Collected data
────────

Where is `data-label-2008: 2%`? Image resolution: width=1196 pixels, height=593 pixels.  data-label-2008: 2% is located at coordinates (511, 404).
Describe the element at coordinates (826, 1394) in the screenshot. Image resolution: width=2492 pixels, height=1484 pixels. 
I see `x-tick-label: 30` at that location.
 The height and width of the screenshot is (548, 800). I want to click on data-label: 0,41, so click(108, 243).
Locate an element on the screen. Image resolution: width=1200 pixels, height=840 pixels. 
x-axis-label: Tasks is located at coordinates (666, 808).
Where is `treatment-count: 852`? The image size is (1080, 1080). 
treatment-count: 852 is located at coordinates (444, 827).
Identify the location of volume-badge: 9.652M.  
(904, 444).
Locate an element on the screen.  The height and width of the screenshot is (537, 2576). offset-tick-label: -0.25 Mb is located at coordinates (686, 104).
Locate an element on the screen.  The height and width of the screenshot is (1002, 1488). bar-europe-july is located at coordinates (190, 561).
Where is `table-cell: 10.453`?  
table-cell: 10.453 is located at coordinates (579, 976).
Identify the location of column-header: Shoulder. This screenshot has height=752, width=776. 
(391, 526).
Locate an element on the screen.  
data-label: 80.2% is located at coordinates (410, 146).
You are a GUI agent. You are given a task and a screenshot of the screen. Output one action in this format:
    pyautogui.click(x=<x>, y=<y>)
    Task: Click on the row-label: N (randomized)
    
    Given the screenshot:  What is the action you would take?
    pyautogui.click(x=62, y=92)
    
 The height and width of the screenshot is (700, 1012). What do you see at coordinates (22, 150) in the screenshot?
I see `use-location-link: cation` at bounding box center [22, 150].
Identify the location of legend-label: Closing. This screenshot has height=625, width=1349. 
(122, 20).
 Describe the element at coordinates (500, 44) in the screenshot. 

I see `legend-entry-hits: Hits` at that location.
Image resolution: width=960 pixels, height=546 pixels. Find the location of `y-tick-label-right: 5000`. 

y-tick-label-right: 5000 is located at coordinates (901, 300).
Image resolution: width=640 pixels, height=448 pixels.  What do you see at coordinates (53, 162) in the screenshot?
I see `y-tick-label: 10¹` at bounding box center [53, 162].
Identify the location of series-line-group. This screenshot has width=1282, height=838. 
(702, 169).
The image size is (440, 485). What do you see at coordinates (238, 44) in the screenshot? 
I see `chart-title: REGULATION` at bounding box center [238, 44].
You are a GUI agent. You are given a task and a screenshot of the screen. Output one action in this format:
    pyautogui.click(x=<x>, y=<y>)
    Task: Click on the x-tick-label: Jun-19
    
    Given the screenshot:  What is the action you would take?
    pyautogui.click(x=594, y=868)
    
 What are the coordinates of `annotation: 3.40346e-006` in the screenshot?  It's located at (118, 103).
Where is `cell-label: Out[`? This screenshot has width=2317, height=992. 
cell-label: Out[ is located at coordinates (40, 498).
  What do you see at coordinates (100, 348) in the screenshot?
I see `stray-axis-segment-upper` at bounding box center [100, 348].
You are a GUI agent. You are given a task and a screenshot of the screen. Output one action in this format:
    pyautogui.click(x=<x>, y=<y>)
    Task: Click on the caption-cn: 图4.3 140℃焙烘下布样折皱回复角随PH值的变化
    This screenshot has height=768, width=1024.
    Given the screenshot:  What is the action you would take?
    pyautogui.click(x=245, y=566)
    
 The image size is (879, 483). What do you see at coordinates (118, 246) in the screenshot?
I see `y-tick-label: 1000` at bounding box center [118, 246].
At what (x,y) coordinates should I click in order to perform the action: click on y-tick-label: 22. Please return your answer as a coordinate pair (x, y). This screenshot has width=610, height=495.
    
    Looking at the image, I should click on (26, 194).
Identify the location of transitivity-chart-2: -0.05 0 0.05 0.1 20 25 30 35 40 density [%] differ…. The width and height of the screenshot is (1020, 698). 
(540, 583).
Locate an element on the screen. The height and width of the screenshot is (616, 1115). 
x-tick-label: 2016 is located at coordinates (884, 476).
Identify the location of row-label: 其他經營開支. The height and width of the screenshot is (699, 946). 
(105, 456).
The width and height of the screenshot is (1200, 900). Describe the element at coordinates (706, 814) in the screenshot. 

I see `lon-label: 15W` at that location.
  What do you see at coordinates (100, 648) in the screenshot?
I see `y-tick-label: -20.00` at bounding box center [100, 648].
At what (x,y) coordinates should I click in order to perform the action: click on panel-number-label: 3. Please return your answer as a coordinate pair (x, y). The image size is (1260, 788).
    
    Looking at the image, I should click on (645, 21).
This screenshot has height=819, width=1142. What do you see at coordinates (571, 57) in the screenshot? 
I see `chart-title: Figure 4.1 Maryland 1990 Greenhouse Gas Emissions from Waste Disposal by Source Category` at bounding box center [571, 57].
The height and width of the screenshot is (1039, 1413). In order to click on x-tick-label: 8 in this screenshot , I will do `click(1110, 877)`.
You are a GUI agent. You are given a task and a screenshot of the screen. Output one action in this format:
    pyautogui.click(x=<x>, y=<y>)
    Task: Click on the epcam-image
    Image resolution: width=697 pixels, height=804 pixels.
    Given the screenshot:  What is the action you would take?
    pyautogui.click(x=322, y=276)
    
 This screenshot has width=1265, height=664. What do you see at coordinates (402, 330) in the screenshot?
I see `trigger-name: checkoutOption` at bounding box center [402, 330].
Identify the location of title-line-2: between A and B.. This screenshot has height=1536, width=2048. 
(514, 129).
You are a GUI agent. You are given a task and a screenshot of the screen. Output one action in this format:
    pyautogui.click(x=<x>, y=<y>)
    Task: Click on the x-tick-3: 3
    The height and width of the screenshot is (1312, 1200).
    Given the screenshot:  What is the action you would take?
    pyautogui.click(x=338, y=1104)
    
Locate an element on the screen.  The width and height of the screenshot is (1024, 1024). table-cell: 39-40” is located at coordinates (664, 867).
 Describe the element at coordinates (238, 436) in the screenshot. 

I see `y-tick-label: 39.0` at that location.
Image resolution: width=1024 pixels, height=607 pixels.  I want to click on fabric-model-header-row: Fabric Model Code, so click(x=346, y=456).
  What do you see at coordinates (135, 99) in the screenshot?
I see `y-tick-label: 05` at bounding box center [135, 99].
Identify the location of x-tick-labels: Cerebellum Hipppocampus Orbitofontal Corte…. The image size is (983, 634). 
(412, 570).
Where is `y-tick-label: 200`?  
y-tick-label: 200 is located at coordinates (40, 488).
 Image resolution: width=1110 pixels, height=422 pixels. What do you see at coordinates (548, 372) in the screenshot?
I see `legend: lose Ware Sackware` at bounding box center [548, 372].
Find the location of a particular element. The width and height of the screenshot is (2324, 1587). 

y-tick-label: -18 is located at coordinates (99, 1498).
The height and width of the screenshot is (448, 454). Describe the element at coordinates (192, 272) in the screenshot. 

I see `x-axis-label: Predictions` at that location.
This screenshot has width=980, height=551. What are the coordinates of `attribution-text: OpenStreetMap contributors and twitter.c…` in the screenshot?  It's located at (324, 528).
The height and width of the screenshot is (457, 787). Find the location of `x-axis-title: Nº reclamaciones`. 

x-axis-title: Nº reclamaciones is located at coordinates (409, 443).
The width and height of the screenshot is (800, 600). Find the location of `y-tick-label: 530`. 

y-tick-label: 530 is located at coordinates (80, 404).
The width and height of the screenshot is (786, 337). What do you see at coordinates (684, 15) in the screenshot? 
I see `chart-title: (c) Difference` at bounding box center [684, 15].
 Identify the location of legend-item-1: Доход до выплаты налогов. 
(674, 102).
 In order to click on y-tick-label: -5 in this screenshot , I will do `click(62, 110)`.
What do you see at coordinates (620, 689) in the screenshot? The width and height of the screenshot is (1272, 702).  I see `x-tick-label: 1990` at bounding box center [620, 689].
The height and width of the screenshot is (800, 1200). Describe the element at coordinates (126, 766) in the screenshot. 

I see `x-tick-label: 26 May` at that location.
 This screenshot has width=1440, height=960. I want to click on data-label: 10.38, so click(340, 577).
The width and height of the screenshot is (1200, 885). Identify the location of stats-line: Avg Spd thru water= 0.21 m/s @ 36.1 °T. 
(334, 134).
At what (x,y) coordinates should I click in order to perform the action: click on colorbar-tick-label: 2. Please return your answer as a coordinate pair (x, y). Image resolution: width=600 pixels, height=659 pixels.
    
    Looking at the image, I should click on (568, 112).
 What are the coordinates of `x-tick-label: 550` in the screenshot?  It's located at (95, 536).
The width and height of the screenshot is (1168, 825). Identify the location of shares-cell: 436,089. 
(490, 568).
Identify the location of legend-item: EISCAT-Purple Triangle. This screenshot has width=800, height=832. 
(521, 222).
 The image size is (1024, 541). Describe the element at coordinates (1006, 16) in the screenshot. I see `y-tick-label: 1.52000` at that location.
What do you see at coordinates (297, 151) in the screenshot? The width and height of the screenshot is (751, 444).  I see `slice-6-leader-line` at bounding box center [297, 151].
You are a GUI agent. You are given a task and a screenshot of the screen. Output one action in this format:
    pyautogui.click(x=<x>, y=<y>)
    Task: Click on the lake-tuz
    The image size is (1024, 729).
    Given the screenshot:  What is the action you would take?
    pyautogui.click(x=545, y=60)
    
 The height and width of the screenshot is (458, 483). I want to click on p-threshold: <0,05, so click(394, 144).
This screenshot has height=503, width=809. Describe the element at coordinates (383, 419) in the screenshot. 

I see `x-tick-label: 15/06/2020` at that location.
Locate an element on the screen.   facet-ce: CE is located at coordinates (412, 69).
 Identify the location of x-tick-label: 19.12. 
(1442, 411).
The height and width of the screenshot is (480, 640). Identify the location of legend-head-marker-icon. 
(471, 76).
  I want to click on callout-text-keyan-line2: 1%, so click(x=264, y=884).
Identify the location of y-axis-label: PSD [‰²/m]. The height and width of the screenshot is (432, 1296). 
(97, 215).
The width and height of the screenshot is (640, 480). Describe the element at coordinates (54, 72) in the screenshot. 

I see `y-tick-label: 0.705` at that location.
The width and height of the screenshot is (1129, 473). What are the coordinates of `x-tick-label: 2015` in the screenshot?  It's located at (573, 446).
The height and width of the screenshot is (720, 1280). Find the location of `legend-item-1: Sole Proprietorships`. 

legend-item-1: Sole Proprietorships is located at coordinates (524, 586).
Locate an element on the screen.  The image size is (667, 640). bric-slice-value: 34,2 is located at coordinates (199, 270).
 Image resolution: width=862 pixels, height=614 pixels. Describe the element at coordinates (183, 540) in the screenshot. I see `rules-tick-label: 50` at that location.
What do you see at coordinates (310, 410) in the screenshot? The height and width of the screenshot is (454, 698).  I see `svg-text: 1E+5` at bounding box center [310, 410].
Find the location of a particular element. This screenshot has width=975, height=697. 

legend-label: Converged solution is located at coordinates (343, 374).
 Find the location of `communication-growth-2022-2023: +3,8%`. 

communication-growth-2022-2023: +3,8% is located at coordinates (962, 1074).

────────

Work to be completed
Can you reproduce the lines from the one containing "coordinates (412, 69)." through the one containing "Image resolution: width=862", inclusive, substituting "Give the position of" for "Identify the location of" and leaving everything else unchanged?

Expected answer
Locate an element on the screen.   facet-ce: CE is located at coordinates (412, 69).
 Give the position of x-tick-label: 19.12. 
(1442, 411).
The height and width of the screenshot is (480, 640). Give the position of legend-head-marker-icon. 
(471, 76).
  I want to click on callout-text-keyan-line2: 1%, so click(x=264, y=884).
Give the position of y-axis-label: PSD [‰²/m]. The height and width of the screenshot is (432, 1296). 
(97, 215).
The width and height of the screenshot is (640, 480). Describe the element at coordinates (54, 72) in the screenshot. 

I see `y-tick-label: 0.705` at that location.
The width and height of the screenshot is (1129, 473). What are the coordinates of `x-tick-label: 2015` in the screenshot?  It's located at (573, 446).
The height and width of the screenshot is (720, 1280). Find the location of `legend-item-1: Sole Proprietorships`. 

legend-item-1: Sole Proprietorships is located at coordinates (524, 586).
Locate an element on the screen.  The image size is (667, 640). bric-slice-value: 34,2 is located at coordinates (199, 270).
 Image resolution: width=862 pixels, height=614 pixels. Describe the element at coordinates (183, 540) in the screenshot. I see `rules-tick-label: 50` at that location.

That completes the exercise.